Ramazzotti: "Esiste uno scenario in cui Ibra non faccia passi indietro. A quel punto, inevitabile che Allegri rifletta sull'andare via dal Milan"
Andrea Ramazzotti, giornalista, si è così espresso su La Gazzetta dello Sport sul futuro di Massimiliano Allegri: "In caso di qualificazione alla Champions, Allegri vedrà automaticamente allungato di 12 mesi l'accordo con il Milan in scadenza il 30 giugno 2027; l'ingaggio inoltre aumenterà da 5 a 6 milioni di euro a stagione. Questo è il passaggio formale, previsto dall'accordo firmato lo scorso maggio.

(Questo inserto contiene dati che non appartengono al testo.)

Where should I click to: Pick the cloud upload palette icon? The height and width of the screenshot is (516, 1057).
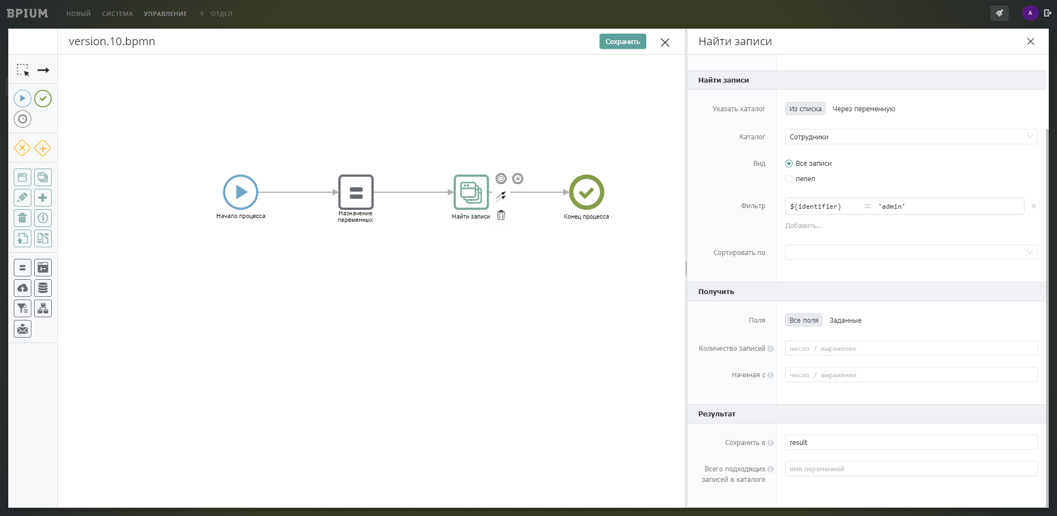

Max, però, per restare vuole tre cose fondamentali. 1) Un mercato che rinforzi la squadra a livello di qualità e leadership dei singoli; 2) Una rosa più ampia, diciamo almeno un elemento in più per reparto perché ci sarà da giocare la Champions (o l'Europa League); 3) Una dirigenza che lo supporti come ha fatto Tare, non come Ibrahimovic. E proprio sulla permanenza di quest'ultimo a contatto con Casa Milan e con la squadra si gioca il futuro: i Friedkin tra Gasperini e Ranieri, hanno puntato sull'allenatore ex Atalanta e hanno chiuso il rapporto con Sir Claudio, che svolgeva un ruolo chiave nella dirigenza. Cardinale proverà a conciliare le posizioni di Allegri e Ibrahimovic, magari inserendo un dirigente forte come Adriano Galliani? Oppure il patron renderà meno "operativa" la posizione dello svedese nel club rossonero? Esiste però anche lo scenario in cui Zlatan non farà... passi indietro e allora sarebbe inevitabile per Allegri riflettere su un futuro lontano da Milanello, ma ancora su una panchina importante. Prima sarebbe chiaramente necessario trovare un accordo sulla buonuscita con il Milan, operazione che potrebbe non essere semplice se la destinazione fosse il Napoli".